Kucinski trabalhou tanto na imprensa nacional como na estrangeira. “Lá eles o querem pelo que você é. Aqui, eles precisam de você para realizar uma tarefa”. A diferença, para o ex-professor, fica claro quando chega a hora de assinar uma reportagem. No exterior, qualquer reportagem vem assinada. Aqui, é necessário batalhar muito para pôr seu nome numa matéria. E isso aconteceria somente após o que ele chamou de “processo de domesticação”, em que a um jornalista só é permitido assinar depois de mostrar que não vai contra os posicionamentos da casa.

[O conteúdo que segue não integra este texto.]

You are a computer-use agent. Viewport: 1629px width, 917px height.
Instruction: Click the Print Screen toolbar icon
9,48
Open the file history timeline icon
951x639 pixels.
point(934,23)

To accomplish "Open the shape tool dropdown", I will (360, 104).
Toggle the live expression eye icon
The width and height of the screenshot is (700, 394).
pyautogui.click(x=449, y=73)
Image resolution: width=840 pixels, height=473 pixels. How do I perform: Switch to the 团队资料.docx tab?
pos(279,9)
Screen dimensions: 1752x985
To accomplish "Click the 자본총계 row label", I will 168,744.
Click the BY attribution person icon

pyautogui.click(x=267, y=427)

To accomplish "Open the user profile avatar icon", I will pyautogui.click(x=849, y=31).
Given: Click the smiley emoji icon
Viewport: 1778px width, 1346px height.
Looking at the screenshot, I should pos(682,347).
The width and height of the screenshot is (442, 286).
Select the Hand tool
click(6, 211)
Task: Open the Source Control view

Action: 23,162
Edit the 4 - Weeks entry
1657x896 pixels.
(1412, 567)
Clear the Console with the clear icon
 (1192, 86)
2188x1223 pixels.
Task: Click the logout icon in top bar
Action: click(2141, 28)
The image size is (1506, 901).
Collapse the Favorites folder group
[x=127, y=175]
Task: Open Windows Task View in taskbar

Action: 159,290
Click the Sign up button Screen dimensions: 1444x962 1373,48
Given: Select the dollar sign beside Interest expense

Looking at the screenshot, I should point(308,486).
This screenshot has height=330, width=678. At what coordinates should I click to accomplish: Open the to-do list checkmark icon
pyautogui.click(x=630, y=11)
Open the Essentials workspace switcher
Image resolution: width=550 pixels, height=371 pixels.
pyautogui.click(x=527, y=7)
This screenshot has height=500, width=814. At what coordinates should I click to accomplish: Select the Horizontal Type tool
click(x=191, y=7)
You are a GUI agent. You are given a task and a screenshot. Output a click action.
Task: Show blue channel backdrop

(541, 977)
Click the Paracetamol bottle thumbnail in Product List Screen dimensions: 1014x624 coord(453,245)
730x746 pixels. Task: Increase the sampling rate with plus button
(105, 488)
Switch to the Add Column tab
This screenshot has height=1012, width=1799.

Essa espécie de autocensura embutida a força faz com que o jornalista brasileiro guarde algumas coisas para si, apesar de a sua função social seja revelar, algo contraditório e que simplesmente não existe lá fora. A verdadeira história só é revelada depois, naquela conversa depois do expediente. O que sai na matéria é apenas uma ficção sobre o real, incompleta.
O ex-professor criticou severamente o noticiário financeiro, dizendo que é escrito de elite para elite e que profissionais da área se escondem atrás do “economês” para não demonstrar a sua incompreensão do assunto. Explicou ainda como o jornalismo econômico é pautado pelo capital financeiro há anos e como se tornou extremamente viciado, entrevistando sempre o mesmo grupo de “entendidos”, que também fazem parte do jogo e que defendem interesses.
Deu como exemplo a recusa dos grandes jornais em tratar a recente aceleração da inflação como provocada por um aumento dos custos e não da pressão da demanda. Essa omissão deliberada vai de encontro com o desejo do sistema bancário, que, com os juros cada vez mais baixos, temia ter que mudar a matriz de negócios que o norteou durante anos no país, a saber, lucrar quase que exclusivamente financiando a dívida pública brasileira, que rendia os “juros mais altos do planeta”, em vez da produção.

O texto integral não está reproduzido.